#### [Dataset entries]
+ + + +

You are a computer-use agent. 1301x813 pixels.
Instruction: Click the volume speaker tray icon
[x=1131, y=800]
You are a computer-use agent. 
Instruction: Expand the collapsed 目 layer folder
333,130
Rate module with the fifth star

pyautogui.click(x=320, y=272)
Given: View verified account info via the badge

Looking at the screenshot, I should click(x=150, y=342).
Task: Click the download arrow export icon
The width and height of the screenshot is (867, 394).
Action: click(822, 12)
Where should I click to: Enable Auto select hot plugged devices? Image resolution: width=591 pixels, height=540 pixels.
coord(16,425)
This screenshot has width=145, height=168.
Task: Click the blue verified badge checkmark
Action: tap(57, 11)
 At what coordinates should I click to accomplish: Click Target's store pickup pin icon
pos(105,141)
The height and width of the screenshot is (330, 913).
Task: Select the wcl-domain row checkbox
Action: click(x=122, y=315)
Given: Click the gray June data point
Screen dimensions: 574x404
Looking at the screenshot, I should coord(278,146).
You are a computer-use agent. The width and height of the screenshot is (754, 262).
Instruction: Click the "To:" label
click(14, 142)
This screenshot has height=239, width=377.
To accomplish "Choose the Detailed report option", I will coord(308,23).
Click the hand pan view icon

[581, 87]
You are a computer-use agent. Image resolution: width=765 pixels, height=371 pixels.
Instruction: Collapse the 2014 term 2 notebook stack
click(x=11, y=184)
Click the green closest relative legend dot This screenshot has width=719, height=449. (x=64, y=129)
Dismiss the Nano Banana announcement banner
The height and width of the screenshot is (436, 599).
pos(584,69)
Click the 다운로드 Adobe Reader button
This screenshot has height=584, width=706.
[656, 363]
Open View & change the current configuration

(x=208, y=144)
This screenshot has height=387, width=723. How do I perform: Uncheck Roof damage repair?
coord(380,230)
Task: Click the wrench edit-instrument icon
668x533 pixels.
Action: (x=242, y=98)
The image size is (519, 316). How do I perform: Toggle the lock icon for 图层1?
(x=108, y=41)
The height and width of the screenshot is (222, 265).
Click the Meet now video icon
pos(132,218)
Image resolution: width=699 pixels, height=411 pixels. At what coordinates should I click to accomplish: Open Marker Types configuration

+ + + +

#### [Problem description]
Give the data again. Keep every line identical.

#### [Solution for this problem]
You are a computer-use agent. 1301x813 pixels.
Instruction: Click the volume speaker tray icon
[x=1131, y=800]
You are a computer-use agent. 
Instruction: Expand the collapsed 目 layer folder
333,130
Rate module with the fifth star

pyautogui.click(x=320, y=272)
Given: View verified account info via the badge

Looking at the screenshot, I should click(x=150, y=342).
Task: Click the download arrow export icon
The width and height of the screenshot is (867, 394).
Action: click(822, 12)
Where should I click to: Enable Auto select hot plugged devices? Image resolution: width=591 pixels, height=540 pixels.
coord(16,425)
This screenshot has width=145, height=168.
Task: Click the blue verified badge checkmark
Action: tap(57, 11)
 At what coordinates should I click to accomplish: Click Target's store pickup pin icon
pos(105,141)
The height and width of the screenshot is (330, 913).
Task: Select the wcl-domain row checkbox
Action: click(x=122, y=315)
Given: Click the gray June data point
Screen dimensions: 574x404
Looking at the screenshot, I should coord(278,146).
You are a computer-use agent. The width and height of the screenshot is (754, 262).
Instruction: Click the "To:" label
click(14, 142)
This screenshot has height=239, width=377.
To accomplish "Choose the Detailed report option", I will coord(308,23).
Click the hand pan view icon

[581, 87]
You are a computer-use agent. Image resolution: width=765 pixels, height=371 pixels.
Instruction: Collapse the 2014 term 2 notebook stack
click(x=11, y=184)
Click the green closest relative legend dot This screenshot has width=719, height=449. (x=64, y=129)
Dismiss the Nano Banana announcement banner
The height and width of the screenshot is (436, 599).
pos(584,69)
Click the 다운로드 Adobe Reader button
This screenshot has height=584, width=706.
[656, 363]
Open View & change the current configuration

(x=208, y=144)
This screenshot has height=387, width=723. How do I perform: Uncheck Roof damage repair?
coord(380,230)
Task: Click the wrench edit-instrument icon
668x533 pixels.
Action: (x=242, y=98)
The image size is (519, 316). How do I perform: Toggle the lock icon for 图层1?
(x=108, y=41)
The height and width of the screenshot is (222, 265).
Click the Meet now video icon
pos(132,218)
Image resolution: width=699 pixels, height=411 pixels. At what coordinates should I click to accomplish: Open Marker Types configuration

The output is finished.